REQUIRED ACTIONS –
1 - Write out the forum thread on moving MySQL records between accounts, from "With this method" to "the individual inserts.", word for word.
2 - Using the forum thread on moving MySQL records, mark each statement yes or no and quote the words that decide it: (a) The two MySQL instances are on the same VPC. (b) Removing auto commit gave an improvement of about 10%. (c) With the first method, around 100000 records were imported an hour.

* Begin SOURCE DOCUMENT *

Reputation: 2840
I'm trying to move a large number of records from one MySQL instance two another inside RDS. They are on different VPCs and different AWS accounts, so I can't create a data pipeline that would do the copy for me.
I've written a quick java program that connects to both the import database and the export database and does the following:
SELECT MAX(primary_key) FROM table
SELECT * FROM table WHERE(primary_key > max_from_import) LIMIT 1000000
INSERT INTO table (col1....coln) VALUES (?....n?)
With this method I'm able to see around 100000 records being imported an hour, but I know that from this question that a way to optimize inserts is not to create a new query each time, but to append more data with each insert. i.e.
INSERT INTO table (col1...coln) VALUES (val1...valn), (val1...valn)....(val1...valn);
Does the jdbc driver know to do this, or is there some sort of optimization I can make on my end to improve insert run time?
UPDATE: Both answers recommended using the add and execute batch, as well as removing auto commit. Removing auto commit saw a slight improvement (10%), doing the batch yielded a run time of less than 50% of the individual inserts.
Upvotes: 0
Views: 1181
Reputation: 8761
First create a JDBC connection to Destination database and make its auto commit property to false
.

* End SOURCE DOCUMENT *
* Begin ENTRIES PROVIDED *

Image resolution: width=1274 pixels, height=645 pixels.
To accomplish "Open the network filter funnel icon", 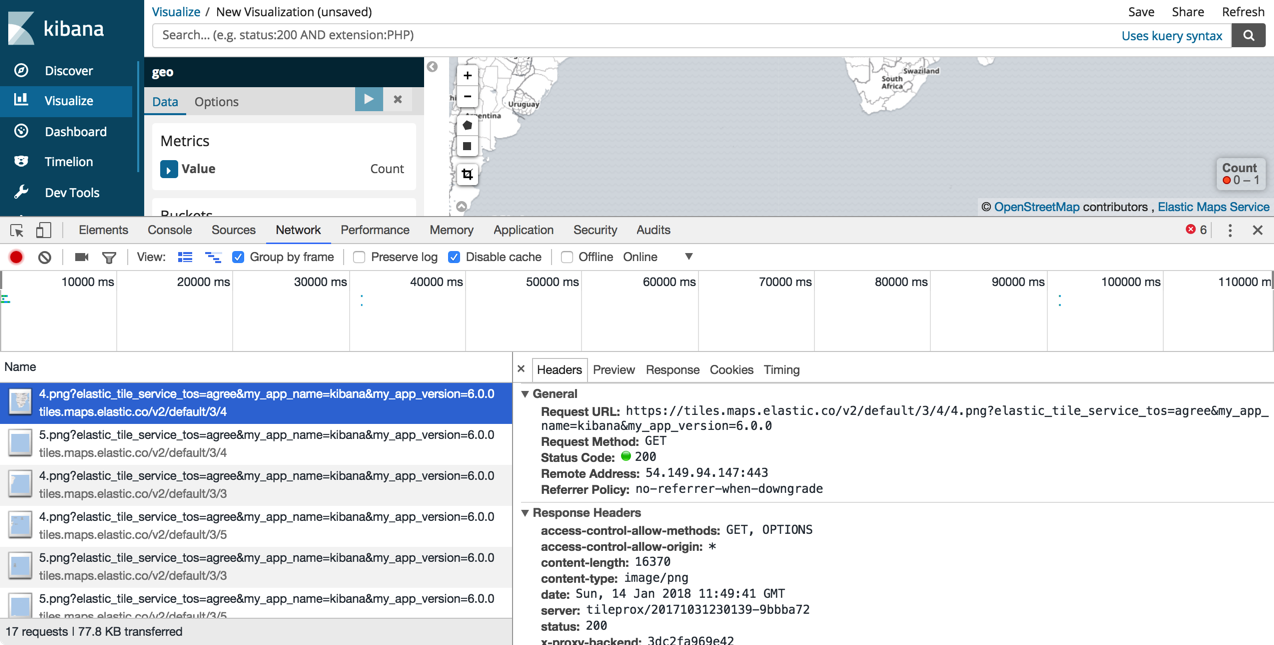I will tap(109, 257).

* End ENTRIES PROVIDED *
* Begin ENTRIES PROVIDED *

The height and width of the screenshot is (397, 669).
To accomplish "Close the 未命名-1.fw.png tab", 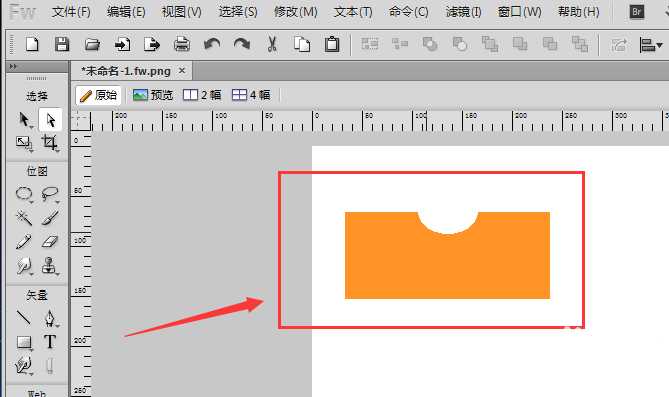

* End ENTRIES PROVIDED *

FULL SOLUTIONS –
1 -
With this method I'm able to see around 100000 records being imported an hour, but I know that from this question that a way to optimize inserts is not to create a new query each time, but to append more data with each insert. i.e.
INSERT INTO table (col1...coln) VALUES (val1...valn), (val1...valn)....(val1...valn);
Does the jdbc driver know to do this, or is there some sort of optimization I can make on my end to improve insert run time?
UPDATE: Both answers recommended using the add and execute batch, as well as removing auto commit. Removing auto commit saw a slight improvement (10%), doing the batch yielded a run time of less than 50% of the individual inserts.

2 -
(a) No: "They are on different VPCs and different AWS accounts"
(b) Yes: "Removing auto commit saw a slight improvement (10%)"
(c) Yes: "I'm able to see around 100000 records being imported an hour"